**YOUR ASSIGNMENT:** Look through the data for the string "filter". Copy every line where it is found.

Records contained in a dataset
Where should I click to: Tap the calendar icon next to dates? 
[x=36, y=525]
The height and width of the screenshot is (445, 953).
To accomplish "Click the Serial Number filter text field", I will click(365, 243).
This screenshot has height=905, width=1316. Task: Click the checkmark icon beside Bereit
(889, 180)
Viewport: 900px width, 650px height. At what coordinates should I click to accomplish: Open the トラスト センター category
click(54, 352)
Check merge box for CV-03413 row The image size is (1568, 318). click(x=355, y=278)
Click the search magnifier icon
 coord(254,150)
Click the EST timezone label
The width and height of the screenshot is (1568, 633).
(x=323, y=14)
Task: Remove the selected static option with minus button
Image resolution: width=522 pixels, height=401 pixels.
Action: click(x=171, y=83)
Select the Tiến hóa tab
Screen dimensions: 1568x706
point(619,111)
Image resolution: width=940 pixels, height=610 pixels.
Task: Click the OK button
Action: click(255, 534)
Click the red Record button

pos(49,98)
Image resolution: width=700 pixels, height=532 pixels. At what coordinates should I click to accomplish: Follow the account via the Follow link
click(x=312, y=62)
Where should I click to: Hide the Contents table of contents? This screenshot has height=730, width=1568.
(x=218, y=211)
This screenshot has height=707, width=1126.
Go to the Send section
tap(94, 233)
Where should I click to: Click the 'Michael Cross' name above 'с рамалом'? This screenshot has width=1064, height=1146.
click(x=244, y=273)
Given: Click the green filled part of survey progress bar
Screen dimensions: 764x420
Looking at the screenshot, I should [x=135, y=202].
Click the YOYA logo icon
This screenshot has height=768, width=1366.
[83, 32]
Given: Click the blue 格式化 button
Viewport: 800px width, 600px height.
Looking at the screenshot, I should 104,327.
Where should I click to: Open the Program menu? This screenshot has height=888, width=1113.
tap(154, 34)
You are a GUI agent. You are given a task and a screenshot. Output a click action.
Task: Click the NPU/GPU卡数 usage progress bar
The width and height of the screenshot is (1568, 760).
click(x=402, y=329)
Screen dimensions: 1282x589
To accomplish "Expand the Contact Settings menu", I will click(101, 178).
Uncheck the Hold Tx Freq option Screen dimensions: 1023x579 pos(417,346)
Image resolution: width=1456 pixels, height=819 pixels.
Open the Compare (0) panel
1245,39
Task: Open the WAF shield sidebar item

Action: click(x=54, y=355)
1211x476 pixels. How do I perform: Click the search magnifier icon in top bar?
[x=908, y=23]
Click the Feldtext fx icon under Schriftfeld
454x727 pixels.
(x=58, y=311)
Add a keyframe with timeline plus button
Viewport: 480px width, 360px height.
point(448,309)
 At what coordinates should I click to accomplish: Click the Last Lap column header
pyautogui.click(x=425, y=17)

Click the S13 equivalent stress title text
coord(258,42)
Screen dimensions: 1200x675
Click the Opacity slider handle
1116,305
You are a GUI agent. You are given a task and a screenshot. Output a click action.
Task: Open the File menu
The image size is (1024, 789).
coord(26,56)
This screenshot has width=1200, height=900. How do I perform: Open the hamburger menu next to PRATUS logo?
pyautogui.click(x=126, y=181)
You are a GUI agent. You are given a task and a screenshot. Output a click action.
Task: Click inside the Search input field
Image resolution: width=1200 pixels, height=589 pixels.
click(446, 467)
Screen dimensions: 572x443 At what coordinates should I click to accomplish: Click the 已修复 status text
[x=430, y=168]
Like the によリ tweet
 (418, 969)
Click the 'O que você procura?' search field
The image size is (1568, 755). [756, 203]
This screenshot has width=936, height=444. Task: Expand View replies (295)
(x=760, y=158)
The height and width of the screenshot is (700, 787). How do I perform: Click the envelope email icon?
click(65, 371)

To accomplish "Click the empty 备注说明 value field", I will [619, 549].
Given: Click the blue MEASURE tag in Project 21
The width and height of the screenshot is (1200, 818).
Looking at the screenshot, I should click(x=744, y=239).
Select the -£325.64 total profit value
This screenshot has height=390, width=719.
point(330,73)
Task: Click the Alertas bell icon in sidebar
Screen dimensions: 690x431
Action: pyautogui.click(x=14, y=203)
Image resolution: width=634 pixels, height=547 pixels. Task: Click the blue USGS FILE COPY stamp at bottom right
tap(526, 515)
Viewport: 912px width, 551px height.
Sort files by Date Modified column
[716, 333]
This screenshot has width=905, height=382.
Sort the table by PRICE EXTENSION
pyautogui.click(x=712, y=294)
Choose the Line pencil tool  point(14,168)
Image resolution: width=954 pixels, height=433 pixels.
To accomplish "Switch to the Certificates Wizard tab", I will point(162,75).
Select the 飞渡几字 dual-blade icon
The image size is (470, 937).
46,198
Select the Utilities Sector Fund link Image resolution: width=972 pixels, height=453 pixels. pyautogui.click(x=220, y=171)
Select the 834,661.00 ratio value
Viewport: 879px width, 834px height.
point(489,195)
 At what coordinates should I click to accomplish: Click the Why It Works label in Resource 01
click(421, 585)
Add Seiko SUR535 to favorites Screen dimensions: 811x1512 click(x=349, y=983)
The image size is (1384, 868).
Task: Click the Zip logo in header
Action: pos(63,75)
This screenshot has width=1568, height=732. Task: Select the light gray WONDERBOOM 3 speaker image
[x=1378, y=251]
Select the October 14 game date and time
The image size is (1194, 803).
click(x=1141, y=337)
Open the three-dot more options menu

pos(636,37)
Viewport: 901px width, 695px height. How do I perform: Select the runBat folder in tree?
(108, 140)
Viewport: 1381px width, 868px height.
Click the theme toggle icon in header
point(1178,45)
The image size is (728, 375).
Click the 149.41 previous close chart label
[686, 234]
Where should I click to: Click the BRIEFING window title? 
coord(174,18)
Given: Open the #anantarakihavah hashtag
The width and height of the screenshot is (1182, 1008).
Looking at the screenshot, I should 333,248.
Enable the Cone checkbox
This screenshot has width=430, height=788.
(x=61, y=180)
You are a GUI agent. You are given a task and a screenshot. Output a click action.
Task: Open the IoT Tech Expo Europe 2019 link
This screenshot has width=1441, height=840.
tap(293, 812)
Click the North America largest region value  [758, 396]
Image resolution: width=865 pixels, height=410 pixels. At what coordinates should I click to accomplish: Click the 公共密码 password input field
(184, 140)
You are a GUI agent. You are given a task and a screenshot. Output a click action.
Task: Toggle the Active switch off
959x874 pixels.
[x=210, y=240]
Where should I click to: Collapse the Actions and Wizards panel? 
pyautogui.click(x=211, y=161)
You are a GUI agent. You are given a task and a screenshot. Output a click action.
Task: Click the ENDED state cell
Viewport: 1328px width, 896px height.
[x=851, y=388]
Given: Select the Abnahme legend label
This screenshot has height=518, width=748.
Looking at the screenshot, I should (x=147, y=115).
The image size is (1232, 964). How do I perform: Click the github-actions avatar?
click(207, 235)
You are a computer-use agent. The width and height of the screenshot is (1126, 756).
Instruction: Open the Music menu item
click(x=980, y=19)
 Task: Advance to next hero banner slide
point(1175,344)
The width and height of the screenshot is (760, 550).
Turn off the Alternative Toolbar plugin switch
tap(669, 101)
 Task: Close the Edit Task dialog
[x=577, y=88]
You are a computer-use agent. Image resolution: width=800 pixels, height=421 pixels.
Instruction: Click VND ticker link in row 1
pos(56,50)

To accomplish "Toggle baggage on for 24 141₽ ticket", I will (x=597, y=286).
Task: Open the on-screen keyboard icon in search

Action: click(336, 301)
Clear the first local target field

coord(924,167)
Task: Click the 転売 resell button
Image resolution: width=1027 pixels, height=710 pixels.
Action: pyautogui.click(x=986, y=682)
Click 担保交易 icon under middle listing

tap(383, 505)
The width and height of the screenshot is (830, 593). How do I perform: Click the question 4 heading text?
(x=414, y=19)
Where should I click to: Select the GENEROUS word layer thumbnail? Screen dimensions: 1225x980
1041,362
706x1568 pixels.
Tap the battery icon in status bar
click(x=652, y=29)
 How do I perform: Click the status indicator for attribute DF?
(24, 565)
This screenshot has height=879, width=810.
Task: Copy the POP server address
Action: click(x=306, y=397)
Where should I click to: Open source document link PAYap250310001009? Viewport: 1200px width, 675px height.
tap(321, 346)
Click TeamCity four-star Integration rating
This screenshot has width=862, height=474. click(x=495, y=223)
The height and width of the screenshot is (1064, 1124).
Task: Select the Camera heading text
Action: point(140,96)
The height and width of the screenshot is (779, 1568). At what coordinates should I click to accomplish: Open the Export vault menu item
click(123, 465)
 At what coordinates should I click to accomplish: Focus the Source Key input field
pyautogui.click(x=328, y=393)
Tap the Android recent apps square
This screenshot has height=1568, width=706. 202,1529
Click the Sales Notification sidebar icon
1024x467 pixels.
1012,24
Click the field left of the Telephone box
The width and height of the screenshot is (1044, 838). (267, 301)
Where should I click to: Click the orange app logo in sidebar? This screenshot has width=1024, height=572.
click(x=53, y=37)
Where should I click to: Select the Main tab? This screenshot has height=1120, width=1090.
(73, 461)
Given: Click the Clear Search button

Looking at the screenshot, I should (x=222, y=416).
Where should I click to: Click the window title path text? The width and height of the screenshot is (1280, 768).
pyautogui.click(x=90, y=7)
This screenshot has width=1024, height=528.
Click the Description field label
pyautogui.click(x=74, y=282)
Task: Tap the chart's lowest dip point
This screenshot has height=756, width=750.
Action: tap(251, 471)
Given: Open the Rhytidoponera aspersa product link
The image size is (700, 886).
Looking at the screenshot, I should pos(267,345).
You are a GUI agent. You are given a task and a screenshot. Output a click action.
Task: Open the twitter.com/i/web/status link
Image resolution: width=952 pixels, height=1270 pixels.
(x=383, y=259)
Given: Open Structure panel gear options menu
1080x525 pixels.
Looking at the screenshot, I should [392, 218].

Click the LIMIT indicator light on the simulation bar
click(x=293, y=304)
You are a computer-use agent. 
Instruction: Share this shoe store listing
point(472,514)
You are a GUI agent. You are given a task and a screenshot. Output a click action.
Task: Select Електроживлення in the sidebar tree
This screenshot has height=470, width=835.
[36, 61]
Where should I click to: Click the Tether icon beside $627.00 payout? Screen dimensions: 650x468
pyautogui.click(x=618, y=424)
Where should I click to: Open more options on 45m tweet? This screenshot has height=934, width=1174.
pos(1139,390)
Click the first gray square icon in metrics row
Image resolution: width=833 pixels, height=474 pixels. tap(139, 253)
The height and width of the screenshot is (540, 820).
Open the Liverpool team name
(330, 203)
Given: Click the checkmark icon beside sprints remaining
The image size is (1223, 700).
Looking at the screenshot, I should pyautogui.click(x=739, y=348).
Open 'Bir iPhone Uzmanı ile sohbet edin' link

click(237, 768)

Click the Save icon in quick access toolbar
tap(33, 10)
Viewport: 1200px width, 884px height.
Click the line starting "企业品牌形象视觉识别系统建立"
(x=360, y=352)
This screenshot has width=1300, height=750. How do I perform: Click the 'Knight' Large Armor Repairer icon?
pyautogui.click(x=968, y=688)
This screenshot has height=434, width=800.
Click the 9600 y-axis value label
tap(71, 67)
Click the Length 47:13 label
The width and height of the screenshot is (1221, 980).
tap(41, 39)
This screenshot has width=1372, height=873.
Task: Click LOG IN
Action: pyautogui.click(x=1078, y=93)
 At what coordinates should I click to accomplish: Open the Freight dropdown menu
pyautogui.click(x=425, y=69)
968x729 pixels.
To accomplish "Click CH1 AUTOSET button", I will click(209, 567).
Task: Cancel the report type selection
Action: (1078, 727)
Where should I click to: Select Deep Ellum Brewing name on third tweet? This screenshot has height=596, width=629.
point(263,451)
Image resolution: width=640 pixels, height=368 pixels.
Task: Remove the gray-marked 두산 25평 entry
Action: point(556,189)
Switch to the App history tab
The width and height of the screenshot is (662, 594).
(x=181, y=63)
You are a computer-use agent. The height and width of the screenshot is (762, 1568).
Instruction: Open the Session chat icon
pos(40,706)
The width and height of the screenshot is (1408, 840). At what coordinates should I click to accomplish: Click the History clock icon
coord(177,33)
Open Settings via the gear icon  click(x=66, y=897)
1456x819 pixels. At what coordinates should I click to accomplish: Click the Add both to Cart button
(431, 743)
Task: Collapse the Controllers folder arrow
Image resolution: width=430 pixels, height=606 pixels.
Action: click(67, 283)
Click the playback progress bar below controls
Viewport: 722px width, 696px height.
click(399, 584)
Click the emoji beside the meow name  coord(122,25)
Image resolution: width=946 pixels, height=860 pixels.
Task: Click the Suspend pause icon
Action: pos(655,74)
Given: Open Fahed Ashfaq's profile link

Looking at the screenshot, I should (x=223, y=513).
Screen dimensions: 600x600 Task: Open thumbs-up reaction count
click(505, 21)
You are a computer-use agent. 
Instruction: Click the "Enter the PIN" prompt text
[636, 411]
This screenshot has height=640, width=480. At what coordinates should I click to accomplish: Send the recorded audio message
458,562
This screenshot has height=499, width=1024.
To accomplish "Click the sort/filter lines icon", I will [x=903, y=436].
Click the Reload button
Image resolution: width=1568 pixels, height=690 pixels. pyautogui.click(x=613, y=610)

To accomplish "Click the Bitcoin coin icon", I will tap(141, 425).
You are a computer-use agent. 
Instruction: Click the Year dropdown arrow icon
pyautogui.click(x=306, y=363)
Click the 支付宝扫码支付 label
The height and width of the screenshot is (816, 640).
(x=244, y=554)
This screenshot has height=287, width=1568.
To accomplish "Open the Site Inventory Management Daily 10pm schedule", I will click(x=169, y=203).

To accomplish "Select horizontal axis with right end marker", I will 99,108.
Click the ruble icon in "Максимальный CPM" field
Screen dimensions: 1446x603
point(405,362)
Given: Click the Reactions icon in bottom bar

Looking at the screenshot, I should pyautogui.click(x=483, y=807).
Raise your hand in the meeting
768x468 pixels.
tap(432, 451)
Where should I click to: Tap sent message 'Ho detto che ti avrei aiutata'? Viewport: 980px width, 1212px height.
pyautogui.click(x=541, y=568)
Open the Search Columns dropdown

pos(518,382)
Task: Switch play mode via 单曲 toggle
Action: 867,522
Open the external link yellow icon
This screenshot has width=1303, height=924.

**REPLY:**
To accomplish "Click the Serial Number filter text field", I will click(365, 243).
To accomplish "Click the sort/filter lines icon", I will [x=903, y=436].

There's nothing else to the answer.